• **Exercise prompt**
Rewrite the stretch of the BCL3 abstract from "Introduction NFκB pathways" through "Barrett’s metaplasia-dysplasia-carcinoma sequence.", changing every "BCL3" to "Bcl-3".

Top of Excerpt

Introduction NFκB pathways have been implicated in many diseases and has been shown to be the link between inflammation and cancer. This pathway is regulated via inhibitor molecules from the IκB family, which BCL3 forms part of. BCL3 functions as an inhibitor to the nuclear translocation of some of the NFκB subunits (p50, p65, RelB, RelA and p52). Not much is known about the role of BCL3 in the regulation of NFκB in upper GI cancer aetiopathogenesis. In this study, we present preliminary data showing that BCL3 has different expression pattern in the Barrett’s metaplasia-dysplasia-carcinoma sequence.
Method Paraffin embedded oesophageal specimens were selected from 72 patients, containing normal squamous (n = 14), non-dysplastic Barrett’s (n = 15), low grade dysplasia (LGD) (n = 17), high grade dysplasia (HGD) (n = 17) and invasive OA (n = 7). Immunohistochemistry was performed to assess BCL3 expression within the sub-groups. Intensity (0–3+) and extent (0; <1%=1; 1–10%=2; 10–33%=3; 33–66%=4; >66%=5) for staining were scored by 2 expert GI pathologists. The mean for each group was calculated. The relationships between groups were analysed using Mann-Whitney test.
Results 30% (5/17) of patients in the LGD group had no BCL3 expression at all, probably leading to alternative pathways activated as a result of constitutive NFκB activation. Statistically, BCL3 expression was higher in the HGD group compared to the LGD (p = 0.02).
Conclusion This novel study shows variation in BCL3 expression patterns across the groups studied. The LGD group has most cases with BCL3 negative expression. This raises the question as to whether alterations in the NFκB pathway are relevant to the early development of Barrett’s neoplasia. Since BCL3 functions as an inhibitor of the nuclear translocation to the NFκB subunits, low expression would lead to the activation of different transcriptomic pathways. Larger sample sizes are needed to improve the statistical power. Further molecular transcriptomic analysis of cases with BCL3 positive and negative expression is warranted. This may shed light on the molecular mechanism of upper GI neoplasia progression and lead to the identification of key therapeutic targets.
Disclosure of interest None Declared.

Bottom of Excerpt
Top of Recorded information

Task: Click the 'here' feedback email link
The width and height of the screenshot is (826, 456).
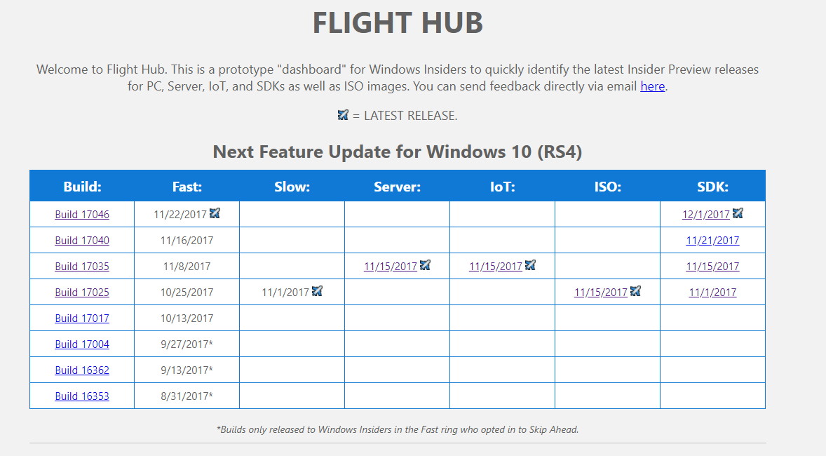Action: point(653,86)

Bottom of Recorded information

• **Solution for this exercise**
Introduction NFκB pathways have been implicated in many diseases and has been shown to be the link between inflammation and cancer. This pathway is regulated via inhibitor molecules from the IκB family, which Bcl-3 forms part of. Bcl-3 functions as an inhibitor to the nuclear translocation of some of the NFκB subunits (p50, p65, RelB, RelA and p52). Not much is known about the role of Bcl-3 in the regulation of NFκB in upper GI cancer aetiopathogenesis. In this study, we present preliminary data showing that Bcl-3 has different expression pattern in the Barrett’s metaplasia-dysplasia-carcinoma sequence.